Question

How to interpret a Scree plot

0

Entering edit mode

3.4 years ago

Lorenzo ▴ 10

Hi to all,

I'm working with RNA-seq data and I 'm trying to figure out if in my data there is a batch effect. I normalized my data in TPM through Salmon and then I run the following code

      > setwd("~/R")
      > countData <- read.csv("CountData.csv",row.names="X")
      > project.pca <- prcomp(t(countData))
      > project.pca.proportionvariances <- ((project.pca$sdev^2) / (sum(project.pca$sdev                                          
         ^2)))*100
      > barplot(project.pca.proportionvariances, cex.names=1, xlab=paste("Principal comp                                              
       onent (PC), 1-", 
       length(project.pca$sdev)), ylab="Proportion of variation (%)", main="Scree plot",                                      
       ylim=c(0,100))

I obtained a Scree plot like this:

Can someone help me to interpret this plot?

Thank you in advance for any suggestion

RNA-Seq • 1.8k views

ADD COMMENT • link updated 3.4 years ago by rpolicastro 13k • written 3.4 years ago by Lorenzo ▴ 10

1

Entering edit mode

This plot won't tell you whether you have batch effects or not, you have to look at the biplot for this to see whether samples cluster unexpectedly, or run tools like sva to check for hidden unwanted variation. To do so you probably want to summarize your salmon transcript abundance estimations to the gene level, see tximport package, and then properly normalize the counts, e.g. via DESeq2::vst or the normalization method in edgeR.

ADD REPLY • link 3.4 years ago by ATpoint 81k

0

Entering edit mode

This might be helpful: https://statquest.org/pca-clearly-explained/

ADD REPLY • link 3.4 years ago by WouterDeCoster 47k

0

Entering edit mode

Please don't delete a question after someone spends their time to help you with it.

ADD REPLY • link 3.4 years ago by WouterDeCoster 47k

score 3 · Answer 1 · 2020-12-03

To oversimplify it a bit, PCA attempts to explain the variance in data with many dimensions (such as tens of thousands of genes), in much fewer dimensions.

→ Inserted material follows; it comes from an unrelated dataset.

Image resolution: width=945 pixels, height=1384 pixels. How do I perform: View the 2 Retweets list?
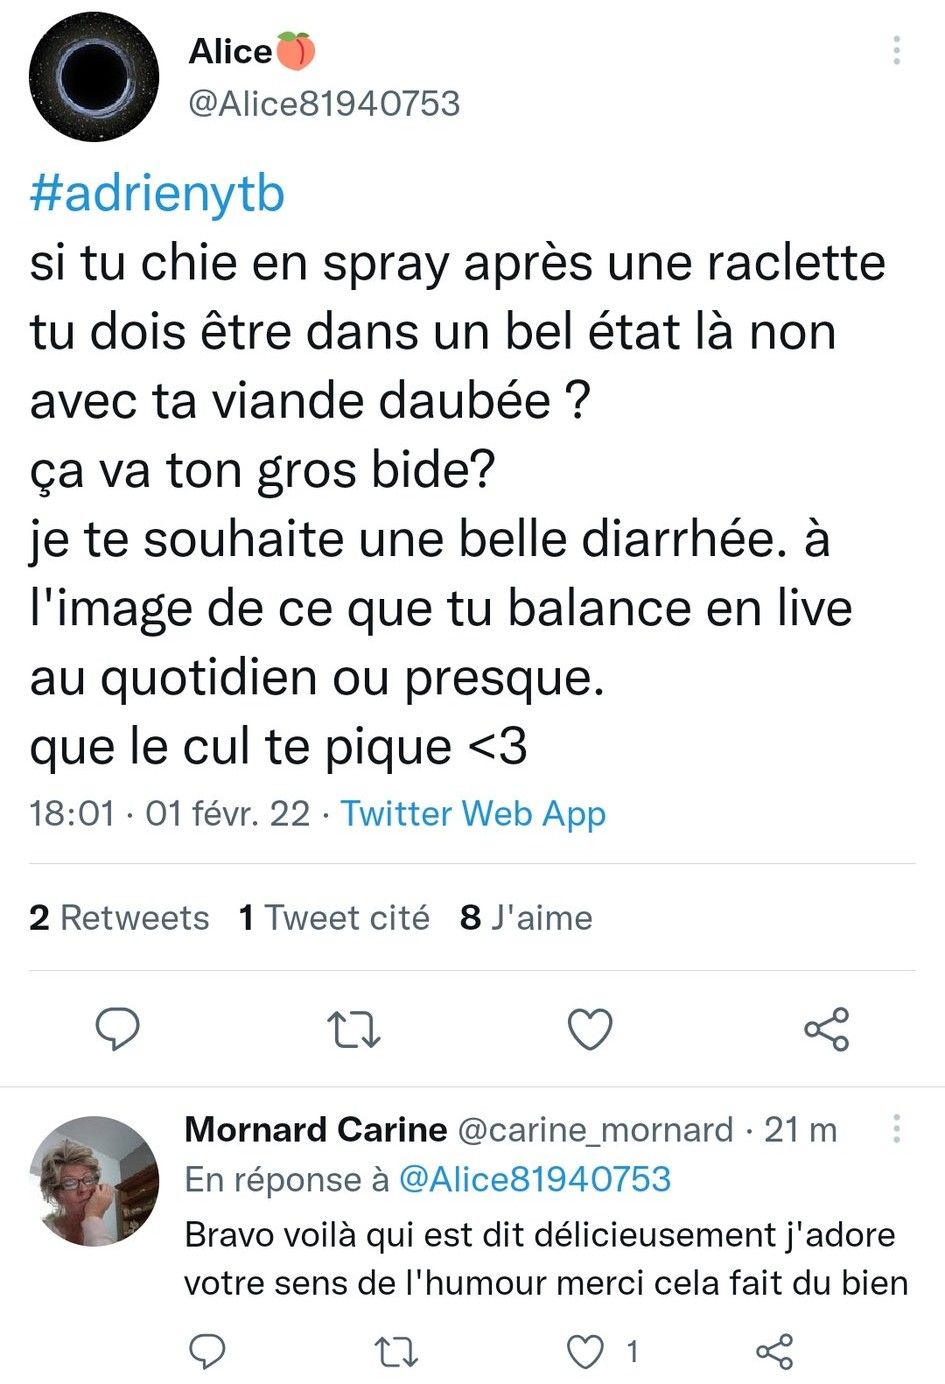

For RNA-seq, each principle component (PC) is a collection of genes that explain some percentage of the total variance in your data. Take a hypothetical ideal situation where you have 3 WT samples and 3 KD samples that you did RNA-seq for. Most of the variance in the data should occur in the collection of genes that are up and downregulated between the two conditions. Therefore, a single principle component may be able to explain most of the variance in the data because these genes explain the separation of the two conditions.

Let's now imagine that an overworked scientist made a slight mistake in sample collection for the last two KD samples by growing the samples at a slightly higher temperature than the others, and this mistake propagates into changes in gene expression for those two samples compared to all others. You now have two overlapping transcription profiles in your data, the first being the separation of condition (WT vs KD), and the other being the separation of batch (normal vs slightly elevated temperature). Your first PC may still separate the WT samples from the KD samples, but you may notice that only 75% of the variance in the data is explained this time, instead of the close to 100% you got from the ideal situation. What you do notice now though is that you have a second PC that explains 25% of variance in your data. When you plot this dimension you can clearly see that the two samples grown in the slightly elevated condition are being separated from the other 4 samples grown at the correct temperature. This means that the second PC is capturing the variance in the data introduced by the temperature difference.

What your scree plot is telling you is that you have roughly 4-7 PCs that may be of interest in your data. Without knowing how many samples and conditions you have it would be difficult to give any specific reason for this. You could make a pairs plot from the excellent library PCAtools to explore how the samples are being separated by the different dimensions. Using the same library, you could also look at the loading plots to see the genes that are contributing to each dimension.